[Opening INPUT MATERIAL section]

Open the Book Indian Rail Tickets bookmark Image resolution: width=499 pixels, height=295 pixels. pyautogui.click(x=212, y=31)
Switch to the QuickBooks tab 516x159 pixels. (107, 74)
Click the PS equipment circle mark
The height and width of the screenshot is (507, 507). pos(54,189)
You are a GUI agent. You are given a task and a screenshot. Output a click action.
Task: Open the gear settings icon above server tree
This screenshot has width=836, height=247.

[Closing INPUT MATERIAL section]
[Opening INPUT MATERIAL section]

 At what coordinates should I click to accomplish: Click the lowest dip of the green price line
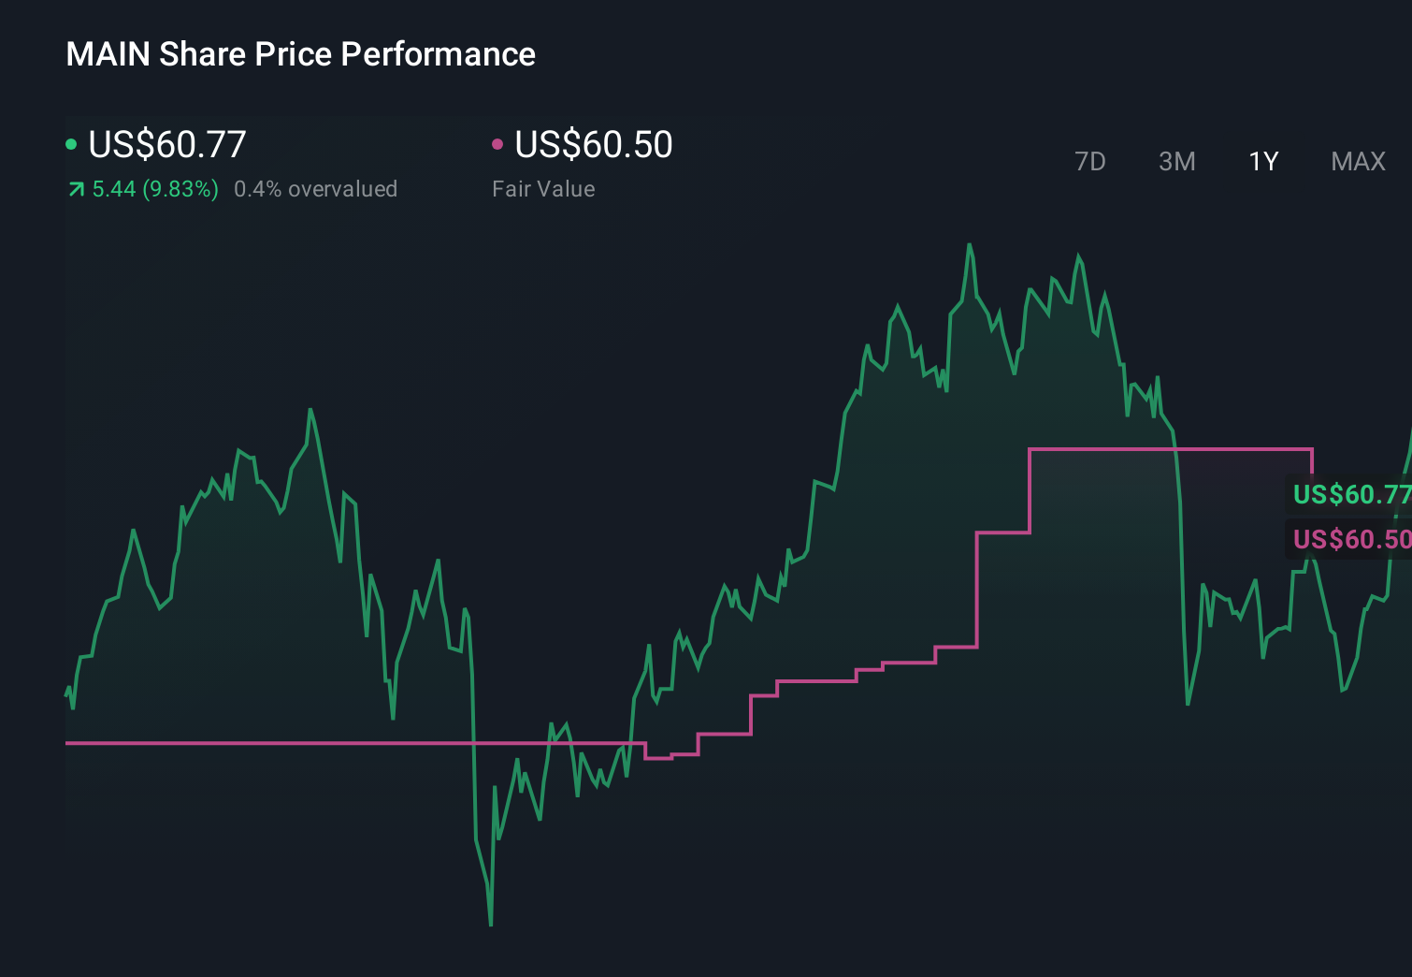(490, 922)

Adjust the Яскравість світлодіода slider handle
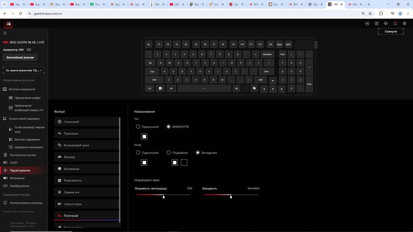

[Closing INPUT MATERIAL section]
[Opening INPUT MATERIAL section]

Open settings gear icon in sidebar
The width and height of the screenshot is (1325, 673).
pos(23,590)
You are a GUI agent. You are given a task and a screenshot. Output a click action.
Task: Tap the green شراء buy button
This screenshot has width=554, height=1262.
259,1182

[Closing INPUT MATERIAL section]

Wherever a line in the records above includes "pixels", count it, then give the total and nothing besides.

2